Şimdi aktaracağım hadisi dikkatle okuyalım...
Hz. Huzeyfe aktarıyor: Hz. Ömer'in yanındaydık. Aniden şöyle bir soru sordu:
"Resulullah'ın fitne hakkındaki sözünü kim
hatırlıyor?" Öne atılıp "Ben hatırlıyorum" dedim. Bana dedi ki:
"Sen hayli cesursun! Söyle bakayım." Ben de anlatmaya başladım.
Resulullah şöyle buyurdu: Kişinin fitnesi (imtihanı) ailesinde, malında, çocuğunda, kendinde ve komşusundadır.
Sonra hadise şöyle devam ettim:
Kişinin tuttuğu oruç, kıldığı namaz, verdiği sadaka, iyiliği emredip kötülükten sakındırması ise bu fitnede kefaret olur.
Hz.

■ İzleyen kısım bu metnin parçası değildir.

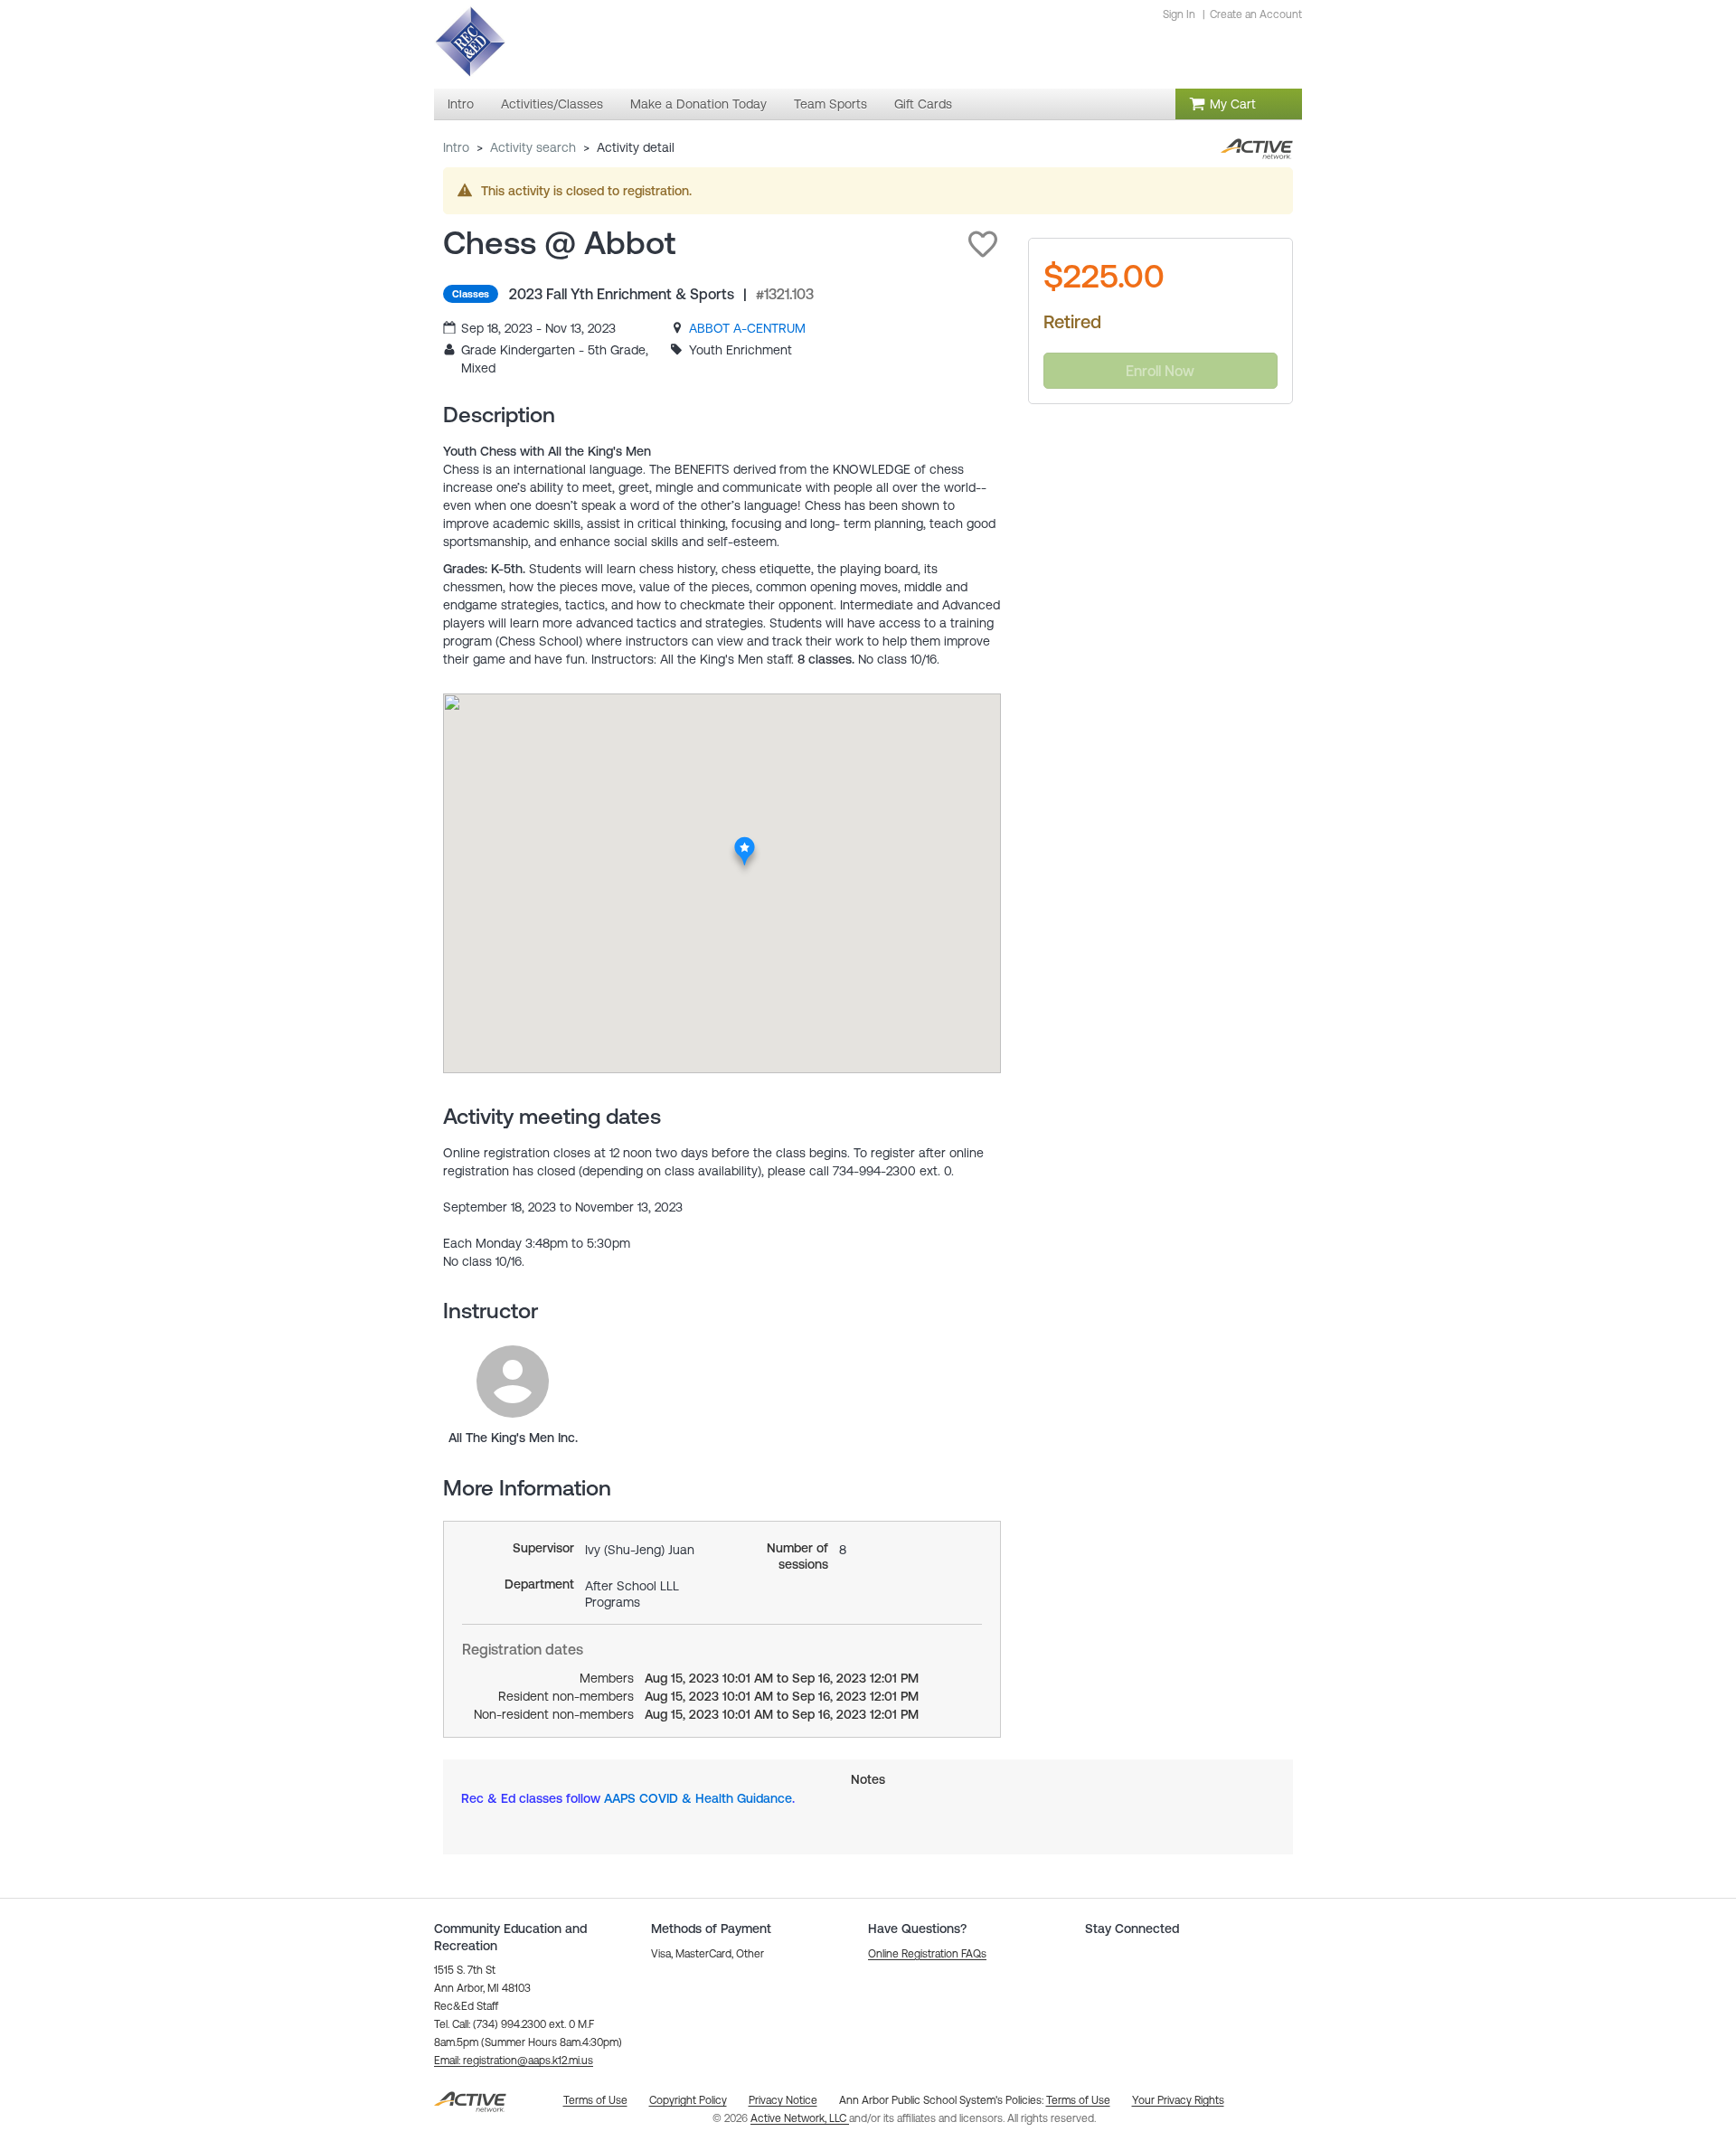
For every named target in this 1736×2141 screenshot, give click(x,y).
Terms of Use (1078, 2100)
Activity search (533, 147)
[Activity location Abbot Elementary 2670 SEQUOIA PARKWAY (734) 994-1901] (744, 841)
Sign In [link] (1179, 14)
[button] (982, 244)
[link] (747, 328)
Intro (456, 147)
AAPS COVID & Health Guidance (698, 1798)
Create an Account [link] (1256, 14)
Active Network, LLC (799, 2118)
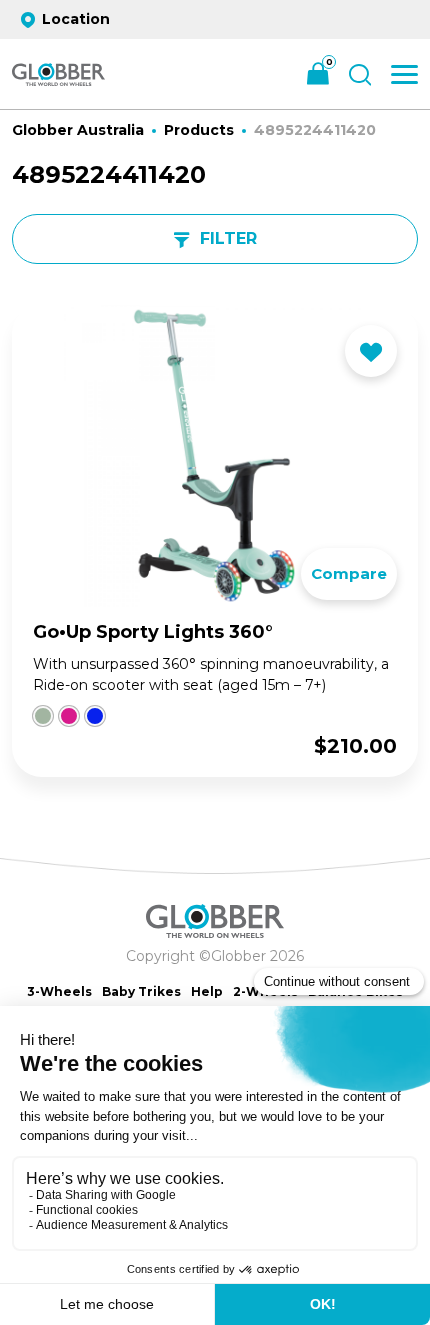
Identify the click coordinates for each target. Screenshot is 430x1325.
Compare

Ömer,
"Ben bu fitneyi kastetmedim.
Ben, denizin dalgaları gibi dalgalanıp
bütün toplumu kuşatacak olan fitneden bahsetmiştim"
dedi.
Bunun üzerine ben, "Ey müminlerin emiri! O fitne ile sizin ne ilginiz var? O fitne ile sizin aranızda bir kapı var" dedim.
Bunu dinleyen Hz. Ömer şöyle sordu:
"Bu kapı (yani fitneye engel olan kapı) açılacak mı, kırılacak mı?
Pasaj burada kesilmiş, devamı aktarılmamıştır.